Two hours passed thus; Madame de Saint-Méran was in a feverish sleep, and the notary had arrived. Though his coming was announced in a very low tone, Madame de Saint-Méran arose from her pillow.
“The notary!” she exclaimed, “let him come in.”
The notary, who was at the door, immediately entered. “Go, Valentine,” said Madame de Saint-Méran, “and leave me with this gentleman.”
“But, grandmamma—”
“Leave me—go!”
The young girl kissed her grandmother, and left with her handkerchief to her eyes; at the door she found the valet de chambre, who told her that the doctor was waiting in the dining-room. Valentine instantly ran down. The doctor was a friend of the family, and at the same time one of the cleverest men of the day, and very fond of Valentine, whose birth he had witnessed. He had himself a daughter about her age, but whose life was one continued source of anxiety and fear to him from her mother having been consumptive.
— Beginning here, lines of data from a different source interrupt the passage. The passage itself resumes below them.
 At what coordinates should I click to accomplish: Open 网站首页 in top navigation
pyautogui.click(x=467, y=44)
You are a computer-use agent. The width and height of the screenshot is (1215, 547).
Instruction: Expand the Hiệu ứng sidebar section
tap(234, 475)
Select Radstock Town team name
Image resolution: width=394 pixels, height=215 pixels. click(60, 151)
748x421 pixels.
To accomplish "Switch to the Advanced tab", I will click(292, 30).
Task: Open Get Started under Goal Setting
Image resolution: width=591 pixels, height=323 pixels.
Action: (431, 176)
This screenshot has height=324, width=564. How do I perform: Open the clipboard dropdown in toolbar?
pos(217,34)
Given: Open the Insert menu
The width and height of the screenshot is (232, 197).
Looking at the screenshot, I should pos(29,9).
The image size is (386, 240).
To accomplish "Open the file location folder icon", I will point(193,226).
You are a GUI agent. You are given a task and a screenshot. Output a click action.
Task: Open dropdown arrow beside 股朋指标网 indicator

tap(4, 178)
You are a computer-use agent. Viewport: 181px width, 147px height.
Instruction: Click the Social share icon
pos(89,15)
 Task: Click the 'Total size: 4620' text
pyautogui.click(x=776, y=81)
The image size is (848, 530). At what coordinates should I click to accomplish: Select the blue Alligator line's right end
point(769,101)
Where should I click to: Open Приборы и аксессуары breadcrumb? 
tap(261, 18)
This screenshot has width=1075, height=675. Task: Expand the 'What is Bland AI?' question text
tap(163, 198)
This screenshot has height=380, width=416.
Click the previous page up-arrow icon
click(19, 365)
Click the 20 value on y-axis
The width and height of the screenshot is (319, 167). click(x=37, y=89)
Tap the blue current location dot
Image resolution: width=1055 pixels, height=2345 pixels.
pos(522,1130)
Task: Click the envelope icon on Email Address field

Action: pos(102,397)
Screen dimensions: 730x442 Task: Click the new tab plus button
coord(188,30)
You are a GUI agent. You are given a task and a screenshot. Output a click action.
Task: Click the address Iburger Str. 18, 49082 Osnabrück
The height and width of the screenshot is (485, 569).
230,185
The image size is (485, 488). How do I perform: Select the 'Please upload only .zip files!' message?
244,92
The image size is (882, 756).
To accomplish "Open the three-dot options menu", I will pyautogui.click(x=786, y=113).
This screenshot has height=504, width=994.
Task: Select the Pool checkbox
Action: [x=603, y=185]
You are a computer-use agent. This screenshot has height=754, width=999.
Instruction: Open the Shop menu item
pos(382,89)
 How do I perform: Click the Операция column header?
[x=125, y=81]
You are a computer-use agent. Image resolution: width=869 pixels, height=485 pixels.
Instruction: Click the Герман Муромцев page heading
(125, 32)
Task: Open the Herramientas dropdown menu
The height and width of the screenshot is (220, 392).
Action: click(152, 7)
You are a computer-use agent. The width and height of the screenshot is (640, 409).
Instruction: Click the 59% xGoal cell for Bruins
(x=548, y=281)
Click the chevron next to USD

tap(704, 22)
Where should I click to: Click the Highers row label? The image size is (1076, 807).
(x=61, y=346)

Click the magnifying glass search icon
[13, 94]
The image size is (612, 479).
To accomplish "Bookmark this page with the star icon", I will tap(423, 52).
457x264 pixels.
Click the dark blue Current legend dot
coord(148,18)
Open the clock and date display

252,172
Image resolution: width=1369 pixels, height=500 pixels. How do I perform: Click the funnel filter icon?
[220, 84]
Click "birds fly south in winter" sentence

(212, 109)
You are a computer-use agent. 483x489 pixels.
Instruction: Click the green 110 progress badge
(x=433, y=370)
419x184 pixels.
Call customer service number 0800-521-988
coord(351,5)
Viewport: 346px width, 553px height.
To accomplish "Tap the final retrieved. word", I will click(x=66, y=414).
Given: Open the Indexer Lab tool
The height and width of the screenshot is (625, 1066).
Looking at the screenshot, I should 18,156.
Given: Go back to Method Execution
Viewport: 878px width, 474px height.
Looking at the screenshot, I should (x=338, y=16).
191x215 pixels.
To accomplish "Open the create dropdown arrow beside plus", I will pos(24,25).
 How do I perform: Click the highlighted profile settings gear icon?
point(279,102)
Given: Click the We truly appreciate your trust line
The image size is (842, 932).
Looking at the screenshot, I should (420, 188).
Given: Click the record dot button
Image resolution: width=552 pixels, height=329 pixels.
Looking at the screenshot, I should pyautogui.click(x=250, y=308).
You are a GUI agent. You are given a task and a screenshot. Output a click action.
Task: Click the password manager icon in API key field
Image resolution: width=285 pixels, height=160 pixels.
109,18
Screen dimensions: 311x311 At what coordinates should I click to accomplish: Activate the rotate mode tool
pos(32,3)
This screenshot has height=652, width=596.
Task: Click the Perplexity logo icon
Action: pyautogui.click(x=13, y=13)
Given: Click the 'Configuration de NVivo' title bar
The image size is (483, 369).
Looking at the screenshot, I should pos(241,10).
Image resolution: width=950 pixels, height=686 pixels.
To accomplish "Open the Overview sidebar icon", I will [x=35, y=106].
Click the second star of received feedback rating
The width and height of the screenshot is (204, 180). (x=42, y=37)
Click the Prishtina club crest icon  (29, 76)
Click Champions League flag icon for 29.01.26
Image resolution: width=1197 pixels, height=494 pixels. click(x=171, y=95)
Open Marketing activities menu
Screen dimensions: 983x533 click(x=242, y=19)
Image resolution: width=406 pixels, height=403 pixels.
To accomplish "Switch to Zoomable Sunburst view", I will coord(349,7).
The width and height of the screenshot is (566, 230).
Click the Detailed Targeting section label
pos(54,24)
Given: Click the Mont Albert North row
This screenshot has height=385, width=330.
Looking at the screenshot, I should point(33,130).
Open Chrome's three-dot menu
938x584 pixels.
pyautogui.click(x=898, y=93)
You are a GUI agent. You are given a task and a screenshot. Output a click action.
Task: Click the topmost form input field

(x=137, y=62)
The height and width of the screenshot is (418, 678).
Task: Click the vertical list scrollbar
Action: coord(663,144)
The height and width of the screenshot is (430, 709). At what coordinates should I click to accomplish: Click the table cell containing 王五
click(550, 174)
“Oh,” said Valentine, “we have been waiting for you with such impatience, dear M. d’Avrigny. But, first of all, how are Madeleine and Antoinette?”
Madeleine was the daughter of M. d’Avrigny, and Antoinette his niece. M. d’Avrigny smiled sadly.
“Antoinette is very well,” he said, “and Madeleine tolerably so. But you sent for me, my dear child. It is not your father or Madame de Villefort who is ill. As for you, although we doctors cannot divest our patients of nerves, I fancy you have no further need of me than to recommend you not to allow your imagination to take too wide a field.”